Dataset entries
┌──
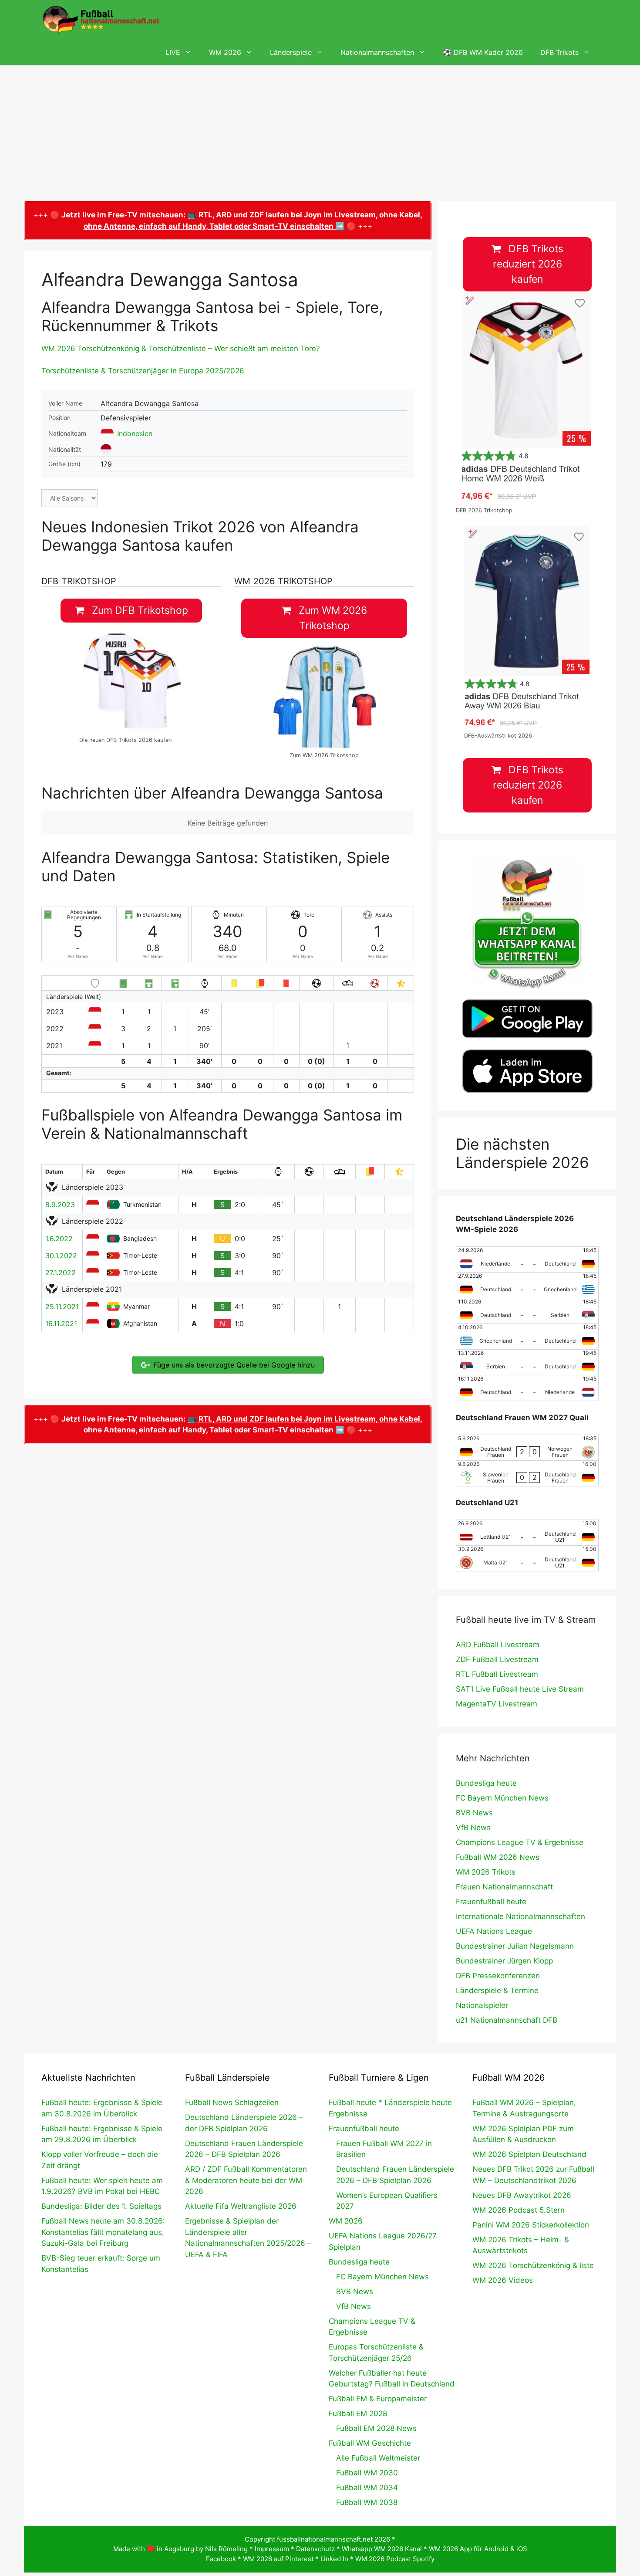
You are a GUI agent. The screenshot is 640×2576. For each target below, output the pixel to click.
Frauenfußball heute (491, 1901)
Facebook (221, 2559)
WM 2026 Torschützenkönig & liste (533, 2265)
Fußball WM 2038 (366, 2502)
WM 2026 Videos (502, 2280)
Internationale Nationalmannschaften (520, 1916)
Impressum (272, 2549)
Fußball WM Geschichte (370, 2443)
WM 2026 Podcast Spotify (395, 2559)
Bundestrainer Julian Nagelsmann (515, 1946)
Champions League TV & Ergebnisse (519, 1842)
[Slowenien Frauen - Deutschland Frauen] (527, 1473)
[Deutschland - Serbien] (527, 1311)
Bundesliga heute (486, 1783)
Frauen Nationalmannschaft (504, 1886)
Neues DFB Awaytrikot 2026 (521, 2195)
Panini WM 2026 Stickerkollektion (530, 2225)
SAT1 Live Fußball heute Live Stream (520, 1689)
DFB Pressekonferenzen (498, 1975)
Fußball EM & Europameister (378, 2398)
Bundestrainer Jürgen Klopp (504, 1961)
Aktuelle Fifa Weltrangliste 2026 (240, 2206)
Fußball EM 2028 (358, 2413)
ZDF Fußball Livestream (497, 1659)
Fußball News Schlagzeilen (232, 2102)
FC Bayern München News (502, 1798)
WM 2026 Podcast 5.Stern (518, 2210)
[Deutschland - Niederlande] (527, 1388)
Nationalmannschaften (377, 52)
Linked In (334, 2559)
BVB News (474, 1812)
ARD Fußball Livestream (497, 1644)
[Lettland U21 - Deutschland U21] (527, 1532)
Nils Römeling (226, 2549)
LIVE (172, 52)
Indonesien (134, 433)
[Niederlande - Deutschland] (527, 1259)
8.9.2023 (60, 1204)
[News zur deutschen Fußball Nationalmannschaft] (100, 19)
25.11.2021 (62, 1306)
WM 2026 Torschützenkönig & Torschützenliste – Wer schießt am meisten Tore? (180, 348)
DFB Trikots (559, 52)
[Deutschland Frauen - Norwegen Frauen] (527, 1447)
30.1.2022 (61, 1255)
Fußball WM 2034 (367, 2487)
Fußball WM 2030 (367, 2472)
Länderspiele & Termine (497, 1990)
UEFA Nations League (494, 1931)
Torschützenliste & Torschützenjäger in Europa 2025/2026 (142, 370)
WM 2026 (225, 52)
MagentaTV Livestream (496, 1703)
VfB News (473, 1827)
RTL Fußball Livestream (497, 1674)
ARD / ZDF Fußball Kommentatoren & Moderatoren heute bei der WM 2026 (246, 2180)
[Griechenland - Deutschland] (527, 1336)
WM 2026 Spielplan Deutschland (529, 2154)
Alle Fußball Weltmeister (378, 2458)
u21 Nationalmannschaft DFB (506, 2020)
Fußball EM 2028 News (376, 2428)
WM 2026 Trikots (485, 1872)
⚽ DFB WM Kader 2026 (483, 52)
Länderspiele (291, 52)
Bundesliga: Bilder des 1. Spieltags (101, 2206)
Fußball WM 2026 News (497, 1857)
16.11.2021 (61, 1323)
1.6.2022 (59, 1238)
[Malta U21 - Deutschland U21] (527, 1558)
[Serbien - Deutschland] (527, 1362)
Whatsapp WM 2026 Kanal (382, 2549)
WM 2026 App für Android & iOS (478, 2549)
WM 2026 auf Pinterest (278, 2559)
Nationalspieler (482, 2005)
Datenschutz (315, 2549)
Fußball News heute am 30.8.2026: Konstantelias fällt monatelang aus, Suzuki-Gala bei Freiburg (103, 2232)
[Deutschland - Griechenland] (527, 1285)
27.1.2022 (60, 1272)
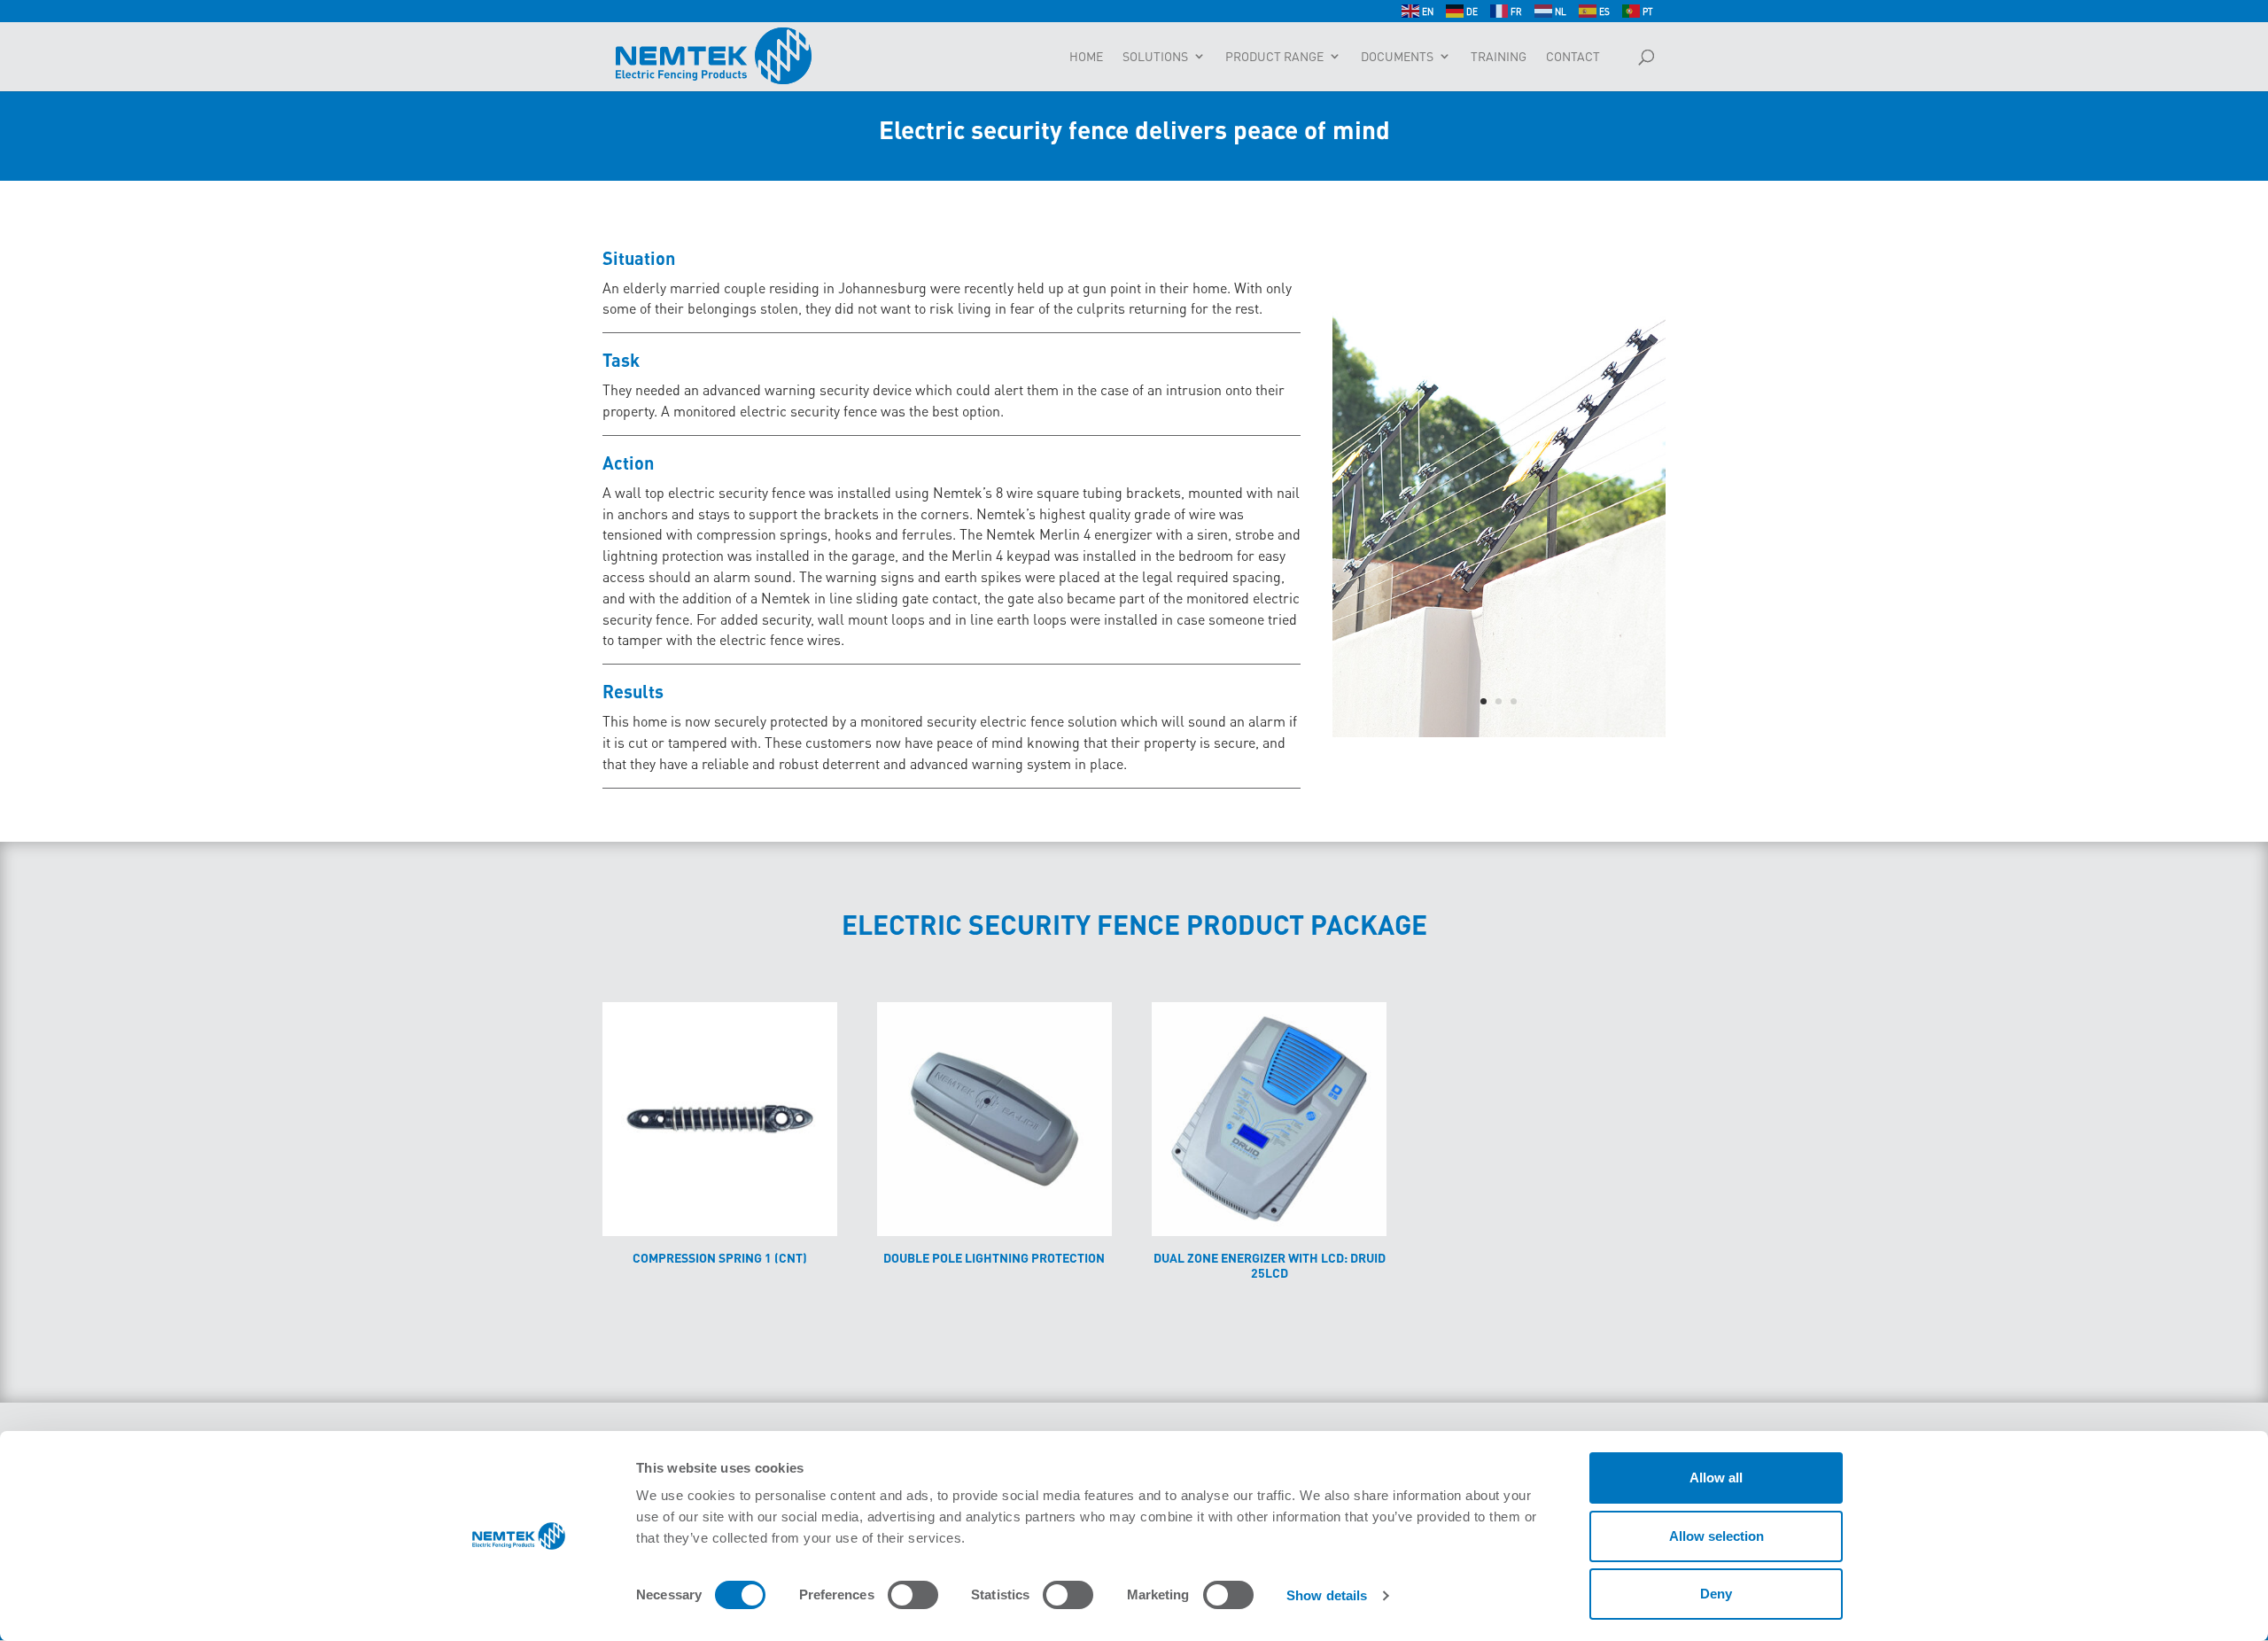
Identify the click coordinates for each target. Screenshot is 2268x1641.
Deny (1716, 1593)
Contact (1573, 57)
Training (1498, 57)
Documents (1397, 57)
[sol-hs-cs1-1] (1499, 732)
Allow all (1716, 1477)
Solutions (1155, 57)
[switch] (913, 1595)
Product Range (1274, 57)
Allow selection (1716, 1536)
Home (1086, 57)
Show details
└──
§ **AIM OF THE EXERCISE**
Please repeat each record exactly and keep every picture out of the copy.

§ **SOLUTION FOR THIS TASK**
You are a GUI agent. The screenshot is 640×2576. For each target below, output the pixel to click.
Frauenfußball heute (491, 1901)
Facebook (221, 2559)
WM 2026 Torschützenkönig & liste (533, 2265)
Fußball WM 2038 (366, 2502)
WM 2026 Videos (502, 2280)
Internationale Nationalmannschaften (520, 1916)
Impressum (272, 2549)
Fußball WM Geschichte (370, 2443)
WM 2026 Podcast Spotify (395, 2559)
Bundestrainer Julian Nagelsmann (515, 1946)
Champions League TV & Ergebnisse (519, 1842)
[Slowenien Frauen - Deutschland Frauen] (527, 1473)
[Deutschland - Serbien] (527, 1311)
Bundesliga heute (486, 1783)
Frauen Nationalmannschaft (504, 1886)
Neues DFB Awaytrikot 2026 (521, 2195)
Panini WM 2026 Stickerkollektion (530, 2225)
SAT1 Live Fußball heute Live Stream (520, 1689)
DFB Pressekonferenzen (498, 1975)
Fußball EM & Europameister (378, 2398)
Bundestrainer Jürgen Klopp (504, 1961)
Aktuelle Fifa Weltrangliste 2026 (240, 2206)
Fußball EM 2028 (358, 2413)
ZDF Fußball Livestream (497, 1659)
Fußball News Schlagzeilen (232, 2102)
FC Bayern München News (502, 1798)
WM 2026 Podcast 5.Stern (518, 2210)
[Deutschland - Niederlande] (527, 1388)
Nationalmannschaften (377, 52)
Linked In (334, 2559)
BVB News (474, 1812)
ARD Fußball Livestream (497, 1644)
[Lettland U21 - Deutschland U21] (527, 1532)
Nils Römeling (226, 2549)
LIVE (172, 52)
Indonesien (134, 433)
[Niederlande - Deutschland] (527, 1259)
8.9.2023 (60, 1204)
[News zur deutschen Fußball Nationalmannschaft] (100, 19)
25.11.2021 (62, 1306)
WM 2026 Torschützenkönig & Torschützenliste – Wer schießt am meisten Tore? (180, 348)
DFB Trikots (559, 52)
[Deutschland Frauen - Norwegen Frauen] (527, 1447)
30.1.2022 (61, 1255)
Fußball WM 2034 (367, 2487)
Fußball WM 2030 (367, 2472)
Länderspiele & Termine (497, 1990)
UEFA Nations League (494, 1931)
Torschützenliste & Torschützenjäger in Europa 2025/2026 (142, 370)
WM 2026 (225, 52)
MagentaTV Livestream (496, 1703)
VfB News (473, 1827)
RTL Fußball Livestream (497, 1674)
ARD / ZDF Fußball Kommentatoren & Moderatoren heute bei der WM 2026 (246, 2180)
[Griechenland - Deutschland] (527, 1336)
WM 2026 Spielplan Deutschland (529, 2154)
Alle Fußball Weltmeister (378, 2458)
u21 Nationalmannschaft DFB (506, 2020)
Fußball EM 2028 News (376, 2428)
WM 2026 Trikots (485, 1872)
⚽ DFB WM Kader 2026 (483, 52)
Länderspiele (291, 52)
Bundesliga: Bilder des 1. Spieltags (101, 2206)
Fußball WM 2026 News (497, 1857)
16.11.2021 (61, 1323)
1.6.2022 (59, 1238)
[Malta U21 - Deutschland U21] (527, 1558)
[Serbien - Deutschland] (527, 1362)
Whatsapp WM 2026 Kanal (382, 2549)
WM 2026 App für Android & iOS (478, 2549)
WM 2026 auf Pinterest (278, 2559)
Nationalspieler (482, 2005)
Datenschutz (315, 2549)
Fußball News heute am 30.8.2026: Konstantelias fällt monatelang aus, Suzuki-Gala bei Freiburg (103, 2232)
[Deutschland - Griechenland] (527, 1285)
27.1.2022 (60, 1272)
Identify the click coordinates for each target. Screenshot is 2268x1641.
Deny (1716, 1593)
Contact (1573, 57)
Training (1498, 57)
Documents (1397, 57)
[sol-hs-cs1-1] (1499, 732)
Allow all (1716, 1477)
Solutions (1155, 57)
[switch] (913, 1595)
Product Range (1274, 57)
Allow selection (1716, 1536)
Home (1086, 57)
Show details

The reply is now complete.